• Exercise brief:
If a line in the following entries contains the string "computer", it counts toward the total; report only that total.

- - - - -

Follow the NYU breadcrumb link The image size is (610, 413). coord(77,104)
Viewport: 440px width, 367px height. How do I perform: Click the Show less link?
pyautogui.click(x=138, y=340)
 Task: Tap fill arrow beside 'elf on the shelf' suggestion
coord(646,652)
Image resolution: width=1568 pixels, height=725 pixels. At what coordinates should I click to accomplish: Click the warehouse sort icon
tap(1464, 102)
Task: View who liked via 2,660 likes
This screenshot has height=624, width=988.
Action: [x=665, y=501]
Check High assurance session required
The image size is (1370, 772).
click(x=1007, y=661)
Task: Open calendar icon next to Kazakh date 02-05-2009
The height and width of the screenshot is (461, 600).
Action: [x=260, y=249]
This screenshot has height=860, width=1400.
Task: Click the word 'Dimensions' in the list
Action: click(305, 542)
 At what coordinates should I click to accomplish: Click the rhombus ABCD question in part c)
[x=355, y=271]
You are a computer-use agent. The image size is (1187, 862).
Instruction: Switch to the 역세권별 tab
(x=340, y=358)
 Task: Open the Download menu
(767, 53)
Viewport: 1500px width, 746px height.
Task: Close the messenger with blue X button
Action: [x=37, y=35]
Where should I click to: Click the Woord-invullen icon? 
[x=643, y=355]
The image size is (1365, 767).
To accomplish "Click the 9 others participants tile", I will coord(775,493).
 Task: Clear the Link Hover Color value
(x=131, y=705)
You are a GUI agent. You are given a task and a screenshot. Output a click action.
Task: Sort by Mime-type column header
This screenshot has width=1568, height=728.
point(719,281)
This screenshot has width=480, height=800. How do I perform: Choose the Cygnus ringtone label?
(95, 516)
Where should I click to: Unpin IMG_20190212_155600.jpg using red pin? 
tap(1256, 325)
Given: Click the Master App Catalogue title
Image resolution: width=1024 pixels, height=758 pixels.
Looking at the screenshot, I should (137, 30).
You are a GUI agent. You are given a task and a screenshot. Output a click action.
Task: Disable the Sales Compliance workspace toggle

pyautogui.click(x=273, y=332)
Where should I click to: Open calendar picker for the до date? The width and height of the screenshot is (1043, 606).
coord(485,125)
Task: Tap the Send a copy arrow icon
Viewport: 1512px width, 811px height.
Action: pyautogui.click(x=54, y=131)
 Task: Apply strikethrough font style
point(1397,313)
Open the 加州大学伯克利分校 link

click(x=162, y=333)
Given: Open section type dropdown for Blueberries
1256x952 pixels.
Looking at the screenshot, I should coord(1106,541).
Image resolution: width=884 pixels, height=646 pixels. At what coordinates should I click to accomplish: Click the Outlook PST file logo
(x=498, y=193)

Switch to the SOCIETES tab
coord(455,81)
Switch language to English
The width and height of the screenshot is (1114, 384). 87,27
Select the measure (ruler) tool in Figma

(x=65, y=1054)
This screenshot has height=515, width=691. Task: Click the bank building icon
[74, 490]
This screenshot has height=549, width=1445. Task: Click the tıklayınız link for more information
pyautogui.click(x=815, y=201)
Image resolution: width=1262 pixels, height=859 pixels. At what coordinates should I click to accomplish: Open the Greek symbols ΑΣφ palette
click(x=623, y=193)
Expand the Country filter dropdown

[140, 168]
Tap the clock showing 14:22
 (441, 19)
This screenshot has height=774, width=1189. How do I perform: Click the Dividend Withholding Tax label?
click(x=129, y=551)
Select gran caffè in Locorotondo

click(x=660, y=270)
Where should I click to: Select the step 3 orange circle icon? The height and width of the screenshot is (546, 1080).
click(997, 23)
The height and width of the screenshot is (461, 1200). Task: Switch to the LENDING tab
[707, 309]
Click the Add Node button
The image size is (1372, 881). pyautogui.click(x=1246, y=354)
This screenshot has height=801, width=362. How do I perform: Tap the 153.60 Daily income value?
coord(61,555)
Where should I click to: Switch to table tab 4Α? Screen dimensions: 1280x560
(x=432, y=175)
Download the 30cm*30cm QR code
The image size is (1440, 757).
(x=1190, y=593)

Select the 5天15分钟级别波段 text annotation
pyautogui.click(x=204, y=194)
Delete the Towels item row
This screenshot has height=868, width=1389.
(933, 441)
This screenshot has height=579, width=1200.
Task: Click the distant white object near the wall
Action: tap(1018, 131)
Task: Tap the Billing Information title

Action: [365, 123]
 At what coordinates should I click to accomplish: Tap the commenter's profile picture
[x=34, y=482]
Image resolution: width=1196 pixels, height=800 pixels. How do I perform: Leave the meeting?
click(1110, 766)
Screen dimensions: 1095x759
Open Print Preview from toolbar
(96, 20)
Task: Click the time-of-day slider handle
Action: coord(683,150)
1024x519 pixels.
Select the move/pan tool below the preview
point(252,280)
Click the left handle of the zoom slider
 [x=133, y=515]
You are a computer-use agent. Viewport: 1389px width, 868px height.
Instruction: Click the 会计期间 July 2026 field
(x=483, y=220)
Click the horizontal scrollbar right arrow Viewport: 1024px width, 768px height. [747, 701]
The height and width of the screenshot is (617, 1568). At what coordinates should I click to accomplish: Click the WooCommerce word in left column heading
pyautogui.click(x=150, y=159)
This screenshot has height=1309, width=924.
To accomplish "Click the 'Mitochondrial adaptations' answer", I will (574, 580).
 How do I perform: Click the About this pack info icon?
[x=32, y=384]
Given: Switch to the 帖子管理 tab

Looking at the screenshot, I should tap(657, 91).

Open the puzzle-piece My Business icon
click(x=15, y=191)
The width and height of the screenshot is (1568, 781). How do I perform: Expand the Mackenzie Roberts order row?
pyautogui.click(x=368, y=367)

- - - - -

• Output of the task:
2